Supplied entries below:
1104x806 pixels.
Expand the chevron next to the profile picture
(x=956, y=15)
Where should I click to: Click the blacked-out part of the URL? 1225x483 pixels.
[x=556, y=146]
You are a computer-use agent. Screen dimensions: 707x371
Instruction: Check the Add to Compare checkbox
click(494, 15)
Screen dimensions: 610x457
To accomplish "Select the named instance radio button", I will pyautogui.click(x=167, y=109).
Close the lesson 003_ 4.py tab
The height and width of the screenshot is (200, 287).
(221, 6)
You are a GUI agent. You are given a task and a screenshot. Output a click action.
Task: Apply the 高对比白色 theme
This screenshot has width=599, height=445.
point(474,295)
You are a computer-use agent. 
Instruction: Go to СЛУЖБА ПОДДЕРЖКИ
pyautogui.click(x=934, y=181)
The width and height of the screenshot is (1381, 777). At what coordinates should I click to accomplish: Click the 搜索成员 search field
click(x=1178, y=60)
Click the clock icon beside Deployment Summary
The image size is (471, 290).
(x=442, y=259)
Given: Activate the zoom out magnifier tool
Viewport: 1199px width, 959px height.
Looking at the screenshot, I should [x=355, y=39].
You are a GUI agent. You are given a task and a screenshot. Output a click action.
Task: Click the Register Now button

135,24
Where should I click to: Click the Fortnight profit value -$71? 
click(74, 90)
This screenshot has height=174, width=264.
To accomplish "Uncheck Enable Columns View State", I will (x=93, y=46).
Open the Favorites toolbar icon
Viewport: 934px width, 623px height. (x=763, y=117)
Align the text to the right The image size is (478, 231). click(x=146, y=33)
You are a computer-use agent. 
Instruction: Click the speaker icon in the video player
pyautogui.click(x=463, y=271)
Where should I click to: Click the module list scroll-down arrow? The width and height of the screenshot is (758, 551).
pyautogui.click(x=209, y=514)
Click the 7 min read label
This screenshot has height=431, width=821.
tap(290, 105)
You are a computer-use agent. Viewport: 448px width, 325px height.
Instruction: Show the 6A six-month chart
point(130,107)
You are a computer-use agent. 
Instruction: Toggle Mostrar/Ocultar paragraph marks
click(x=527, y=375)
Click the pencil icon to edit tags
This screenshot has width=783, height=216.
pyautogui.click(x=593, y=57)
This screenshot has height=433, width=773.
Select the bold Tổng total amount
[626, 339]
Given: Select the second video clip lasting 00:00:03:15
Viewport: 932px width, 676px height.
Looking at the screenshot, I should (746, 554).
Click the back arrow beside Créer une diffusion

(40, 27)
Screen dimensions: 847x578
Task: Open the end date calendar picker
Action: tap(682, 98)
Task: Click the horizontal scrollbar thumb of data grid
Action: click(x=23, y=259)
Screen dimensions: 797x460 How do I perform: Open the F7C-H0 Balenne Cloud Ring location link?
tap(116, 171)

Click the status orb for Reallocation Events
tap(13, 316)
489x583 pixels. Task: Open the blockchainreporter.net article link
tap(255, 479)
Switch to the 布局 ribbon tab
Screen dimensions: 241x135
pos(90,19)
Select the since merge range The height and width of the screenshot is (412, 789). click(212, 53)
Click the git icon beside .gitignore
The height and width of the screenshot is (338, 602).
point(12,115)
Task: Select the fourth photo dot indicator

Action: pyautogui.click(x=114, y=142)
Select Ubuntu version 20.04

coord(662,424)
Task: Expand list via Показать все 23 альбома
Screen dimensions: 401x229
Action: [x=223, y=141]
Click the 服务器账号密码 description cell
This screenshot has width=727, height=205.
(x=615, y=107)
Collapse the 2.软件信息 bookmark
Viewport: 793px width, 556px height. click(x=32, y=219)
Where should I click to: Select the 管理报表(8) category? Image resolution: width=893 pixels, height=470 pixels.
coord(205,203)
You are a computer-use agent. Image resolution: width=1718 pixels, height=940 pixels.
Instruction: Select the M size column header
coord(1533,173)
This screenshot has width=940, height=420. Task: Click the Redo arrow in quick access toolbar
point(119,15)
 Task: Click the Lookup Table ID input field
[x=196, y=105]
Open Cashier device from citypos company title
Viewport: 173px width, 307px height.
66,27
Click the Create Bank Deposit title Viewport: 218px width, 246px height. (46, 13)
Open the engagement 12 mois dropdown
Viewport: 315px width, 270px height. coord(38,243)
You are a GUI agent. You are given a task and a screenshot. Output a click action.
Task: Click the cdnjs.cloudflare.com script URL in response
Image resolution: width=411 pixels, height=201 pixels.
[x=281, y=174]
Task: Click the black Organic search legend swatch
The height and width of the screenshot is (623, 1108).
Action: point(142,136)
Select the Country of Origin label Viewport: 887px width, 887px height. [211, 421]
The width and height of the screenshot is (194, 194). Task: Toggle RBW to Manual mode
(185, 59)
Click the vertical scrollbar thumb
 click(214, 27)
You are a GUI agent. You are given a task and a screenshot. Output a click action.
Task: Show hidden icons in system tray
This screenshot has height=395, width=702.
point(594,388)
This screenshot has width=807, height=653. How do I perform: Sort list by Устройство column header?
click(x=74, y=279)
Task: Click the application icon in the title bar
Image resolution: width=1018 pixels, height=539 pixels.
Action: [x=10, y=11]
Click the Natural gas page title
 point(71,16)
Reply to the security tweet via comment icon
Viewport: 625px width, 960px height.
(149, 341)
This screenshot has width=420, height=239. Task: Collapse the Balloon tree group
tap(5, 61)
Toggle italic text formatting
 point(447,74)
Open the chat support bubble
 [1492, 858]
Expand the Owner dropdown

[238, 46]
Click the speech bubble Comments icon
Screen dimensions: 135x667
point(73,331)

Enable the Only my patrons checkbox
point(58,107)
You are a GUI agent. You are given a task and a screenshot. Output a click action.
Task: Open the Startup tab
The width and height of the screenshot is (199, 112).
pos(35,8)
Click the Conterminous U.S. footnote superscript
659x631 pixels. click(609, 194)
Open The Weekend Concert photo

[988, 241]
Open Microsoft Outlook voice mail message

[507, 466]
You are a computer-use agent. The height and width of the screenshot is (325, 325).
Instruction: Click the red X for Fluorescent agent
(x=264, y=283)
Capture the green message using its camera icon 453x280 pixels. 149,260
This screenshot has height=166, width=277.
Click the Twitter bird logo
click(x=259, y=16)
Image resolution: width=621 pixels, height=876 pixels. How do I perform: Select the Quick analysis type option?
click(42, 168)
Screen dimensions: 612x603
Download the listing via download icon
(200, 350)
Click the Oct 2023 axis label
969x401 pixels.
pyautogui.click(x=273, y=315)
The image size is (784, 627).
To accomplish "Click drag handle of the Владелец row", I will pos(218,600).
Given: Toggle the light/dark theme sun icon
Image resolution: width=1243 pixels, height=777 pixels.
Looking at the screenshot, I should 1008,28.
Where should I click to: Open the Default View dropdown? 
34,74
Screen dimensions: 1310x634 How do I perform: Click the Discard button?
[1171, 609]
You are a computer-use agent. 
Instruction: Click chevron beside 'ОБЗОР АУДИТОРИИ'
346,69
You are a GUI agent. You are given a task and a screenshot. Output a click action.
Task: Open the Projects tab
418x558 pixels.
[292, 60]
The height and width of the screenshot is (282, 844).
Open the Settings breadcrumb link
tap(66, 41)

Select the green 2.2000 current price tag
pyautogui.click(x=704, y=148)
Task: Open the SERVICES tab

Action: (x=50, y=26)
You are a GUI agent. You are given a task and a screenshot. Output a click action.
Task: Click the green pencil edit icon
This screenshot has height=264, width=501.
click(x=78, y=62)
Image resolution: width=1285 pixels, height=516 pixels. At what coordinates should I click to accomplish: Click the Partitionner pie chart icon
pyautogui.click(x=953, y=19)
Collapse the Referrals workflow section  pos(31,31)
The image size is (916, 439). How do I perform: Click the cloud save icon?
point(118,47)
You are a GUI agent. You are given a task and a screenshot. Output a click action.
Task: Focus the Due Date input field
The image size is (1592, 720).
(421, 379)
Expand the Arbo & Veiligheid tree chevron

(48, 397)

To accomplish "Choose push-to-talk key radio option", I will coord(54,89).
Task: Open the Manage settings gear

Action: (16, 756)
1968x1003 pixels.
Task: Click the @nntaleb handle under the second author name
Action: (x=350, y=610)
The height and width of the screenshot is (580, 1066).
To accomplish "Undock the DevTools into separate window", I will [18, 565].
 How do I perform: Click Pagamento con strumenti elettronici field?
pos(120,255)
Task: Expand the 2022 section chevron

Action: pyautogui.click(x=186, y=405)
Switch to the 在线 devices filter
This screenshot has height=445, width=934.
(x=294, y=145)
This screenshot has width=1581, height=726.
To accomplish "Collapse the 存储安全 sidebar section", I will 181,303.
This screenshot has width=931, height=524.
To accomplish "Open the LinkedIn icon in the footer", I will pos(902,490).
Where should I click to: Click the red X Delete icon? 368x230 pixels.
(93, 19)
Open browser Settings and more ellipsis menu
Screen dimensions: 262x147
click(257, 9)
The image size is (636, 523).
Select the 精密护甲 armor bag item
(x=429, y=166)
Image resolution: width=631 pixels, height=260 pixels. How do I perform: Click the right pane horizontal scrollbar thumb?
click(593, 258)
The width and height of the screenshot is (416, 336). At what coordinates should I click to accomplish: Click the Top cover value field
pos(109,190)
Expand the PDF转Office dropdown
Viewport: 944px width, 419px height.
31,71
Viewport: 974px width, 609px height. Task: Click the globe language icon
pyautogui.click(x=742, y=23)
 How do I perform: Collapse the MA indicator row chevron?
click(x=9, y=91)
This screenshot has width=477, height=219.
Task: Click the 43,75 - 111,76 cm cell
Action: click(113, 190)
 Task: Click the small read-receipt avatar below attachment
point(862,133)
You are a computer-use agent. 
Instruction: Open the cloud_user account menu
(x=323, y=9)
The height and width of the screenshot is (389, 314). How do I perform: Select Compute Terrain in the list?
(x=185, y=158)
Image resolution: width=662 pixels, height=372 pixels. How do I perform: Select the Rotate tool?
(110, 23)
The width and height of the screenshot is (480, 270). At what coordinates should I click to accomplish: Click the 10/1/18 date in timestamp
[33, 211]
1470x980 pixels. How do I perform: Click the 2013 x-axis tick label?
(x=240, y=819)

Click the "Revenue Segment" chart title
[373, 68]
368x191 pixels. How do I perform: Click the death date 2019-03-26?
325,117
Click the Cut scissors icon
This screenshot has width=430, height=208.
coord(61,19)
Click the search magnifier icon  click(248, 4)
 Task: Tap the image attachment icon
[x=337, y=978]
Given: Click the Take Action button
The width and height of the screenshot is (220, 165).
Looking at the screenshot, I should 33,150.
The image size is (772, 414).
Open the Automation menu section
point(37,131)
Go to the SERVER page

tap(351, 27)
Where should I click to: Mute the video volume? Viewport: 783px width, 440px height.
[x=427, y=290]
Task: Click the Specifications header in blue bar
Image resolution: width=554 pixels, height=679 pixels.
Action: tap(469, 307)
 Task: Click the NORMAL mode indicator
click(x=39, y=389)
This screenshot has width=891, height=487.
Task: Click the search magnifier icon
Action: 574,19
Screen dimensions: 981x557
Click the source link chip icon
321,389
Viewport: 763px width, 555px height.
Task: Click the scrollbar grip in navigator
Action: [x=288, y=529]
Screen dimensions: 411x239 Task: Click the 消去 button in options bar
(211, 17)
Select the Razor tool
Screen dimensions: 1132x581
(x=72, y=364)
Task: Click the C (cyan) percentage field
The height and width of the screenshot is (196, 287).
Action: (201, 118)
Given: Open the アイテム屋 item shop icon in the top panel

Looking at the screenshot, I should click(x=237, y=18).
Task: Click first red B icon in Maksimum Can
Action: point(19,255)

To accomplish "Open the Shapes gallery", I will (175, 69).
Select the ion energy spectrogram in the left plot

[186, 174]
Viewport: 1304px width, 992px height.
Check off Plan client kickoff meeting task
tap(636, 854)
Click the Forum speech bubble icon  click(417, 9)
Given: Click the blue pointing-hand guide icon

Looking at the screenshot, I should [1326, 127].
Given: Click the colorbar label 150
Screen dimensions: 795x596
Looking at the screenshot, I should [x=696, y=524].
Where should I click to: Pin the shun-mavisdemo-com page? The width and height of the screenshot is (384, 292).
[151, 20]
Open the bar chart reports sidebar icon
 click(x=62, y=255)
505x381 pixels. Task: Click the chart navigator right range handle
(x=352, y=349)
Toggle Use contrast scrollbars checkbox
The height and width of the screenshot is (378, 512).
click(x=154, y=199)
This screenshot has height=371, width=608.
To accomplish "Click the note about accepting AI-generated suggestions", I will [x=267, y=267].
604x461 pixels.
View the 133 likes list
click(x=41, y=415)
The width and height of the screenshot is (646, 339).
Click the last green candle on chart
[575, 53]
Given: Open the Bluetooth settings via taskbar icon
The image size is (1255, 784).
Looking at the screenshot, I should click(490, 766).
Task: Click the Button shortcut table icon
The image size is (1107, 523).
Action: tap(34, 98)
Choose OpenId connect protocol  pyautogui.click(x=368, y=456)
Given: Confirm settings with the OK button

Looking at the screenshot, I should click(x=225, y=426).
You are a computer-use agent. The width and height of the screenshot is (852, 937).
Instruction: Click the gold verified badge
End of Supplied entries.
• _Exercise goal_
Show all lines above that contain "theme".

• _Finished exercise_
Task: Apply the 高对比白色 theme
Given: Toggle the light/dark theme sun icon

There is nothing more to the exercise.